#### [LISTED ENTRIES]
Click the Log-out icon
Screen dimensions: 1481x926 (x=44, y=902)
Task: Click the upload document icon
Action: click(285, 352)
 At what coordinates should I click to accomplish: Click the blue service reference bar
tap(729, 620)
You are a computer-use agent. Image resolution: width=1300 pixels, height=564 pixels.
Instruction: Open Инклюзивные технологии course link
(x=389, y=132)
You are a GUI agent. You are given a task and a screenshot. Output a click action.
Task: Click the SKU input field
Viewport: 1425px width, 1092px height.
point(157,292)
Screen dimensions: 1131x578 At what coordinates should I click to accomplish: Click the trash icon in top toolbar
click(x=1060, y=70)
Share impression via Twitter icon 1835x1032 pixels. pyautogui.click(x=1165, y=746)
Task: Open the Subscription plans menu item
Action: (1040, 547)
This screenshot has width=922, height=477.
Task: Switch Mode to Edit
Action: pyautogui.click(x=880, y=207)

#### [TASK REQUIREMENTS]
Each line above that contains the string "agent" should be copied.

#### [ANSWER SPACE]
You are a computer-use agent. Image resolution: width=1300 pixels, height=564 pixels.
You are a GUI agent. You are given a task and a screenshot. Output a click action.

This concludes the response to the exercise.